Non c’è dubbio che davanti ai giovani Francesco da il meglio di se. La Gmg è stata una miniera di parole e espressioni “nuove” o “rinnovate”. Si potrebbe quasi redigere un piccolo dizionario. Dall’oramai mondialmente diffuso “primerear”, al “no balconear la vida” piuttosto che “ningunear”.
 
In uno dei suoi passaggi più intensi Papa Bergoglio ha esclamato: «è molto triste vedere una gioventù “riempita”, ma debole». La parola in questione – “riempita” -, nella maggior parte dei casi è stata rinchiusa in un forzoso virgolettato. L’espressione originale in spagnolo è “empachados” (in italiano si legge “empaciados”) tradotta in tutti i dizionari di lingua spagnola con riferimento a quello che dovrebbe essere un mal di pancia acuto dovuto alla ingesta smodata di cibo-spazzatura; qualcosa in più di un imbarazzo di stomaco e un po’ meno di una indigestione.
 
Ma il nocciolo della questione non sta tanto nella definizione del quadro clinico quanto nell’atteggiamento verso il cibo. Un quasi sinonimo di empachados è il termine italiano ingordigia; il peccato capitale forse descrive meglio cosa intendesse dire il Papa.
 
Ma rileggiamo il paragrafo completo nella traduzione ufficiale: “Oggi, farà bene a tutti chiedersi con sincerità, che ciascuno pensi nel suo cuore: in chi riponiamo la nostra fiducia?
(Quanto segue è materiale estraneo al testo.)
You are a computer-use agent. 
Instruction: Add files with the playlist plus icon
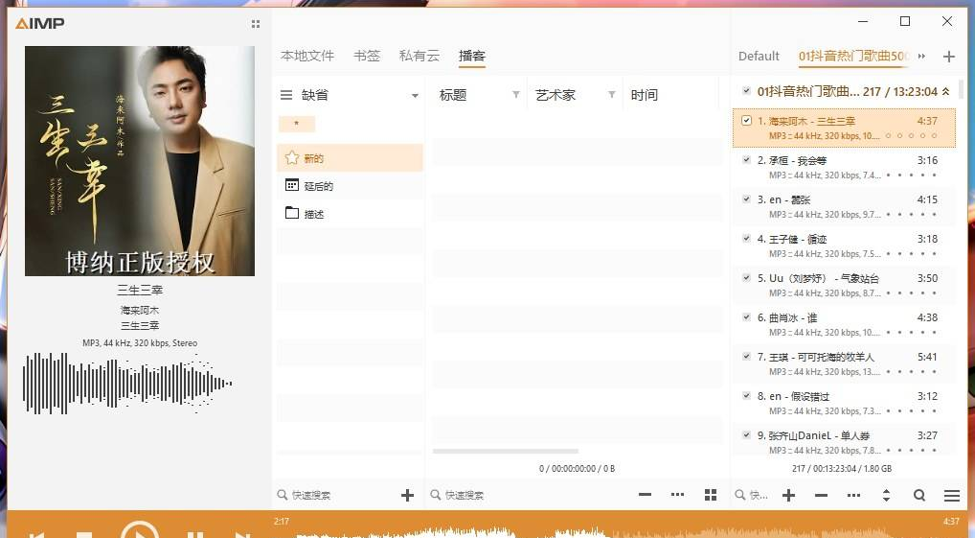pyautogui.click(x=788, y=496)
In noi stessi, nelle cose, o in Gesù? Tutti abbiamo spesso la tentazione di metterci al centro, di credere che siamo l’asse dell’universo, di credere che siamo solo noi a costruire la nostra vita o di pensare che essa sia resa felice dal possedere, dai soldi, dal potere. Ma tutti sappiamo che non è così! Certo l’avere, il denaro, il potere possono dare un momento di ebbrezza, l’illusione di essere felici, ma, alla fine, sono essi che ci possiedono e ci spingono ad avere sempre di più, a non essere mai sazi. E finiamo “riempiti”, ma non nutriti, ed è molto triste vedere una gioventù “riempita”, ma debole. La gioventù deve essere forte, nutrirsi della sua fede e non riempirsi di altre cose!”
 
Cosa ci riempie veramente? Tutto quello che consumiamo, (e non si riferisce soltanto a quello che alcuni chiamano cibo-spazzatura, ma al consumismo tout court) ingrassa ma non rende più forti, appesantisce senza dare maggiori energie per vivere. E rende sempre più insoddisfatti perché “nulla basta all’animo umano”. Sono esattamente i sintomi del “empachado”, di quello che ha mangiato a dismisura, più di quanto il suo corpo ne avesse bisogno: appesantito e spento.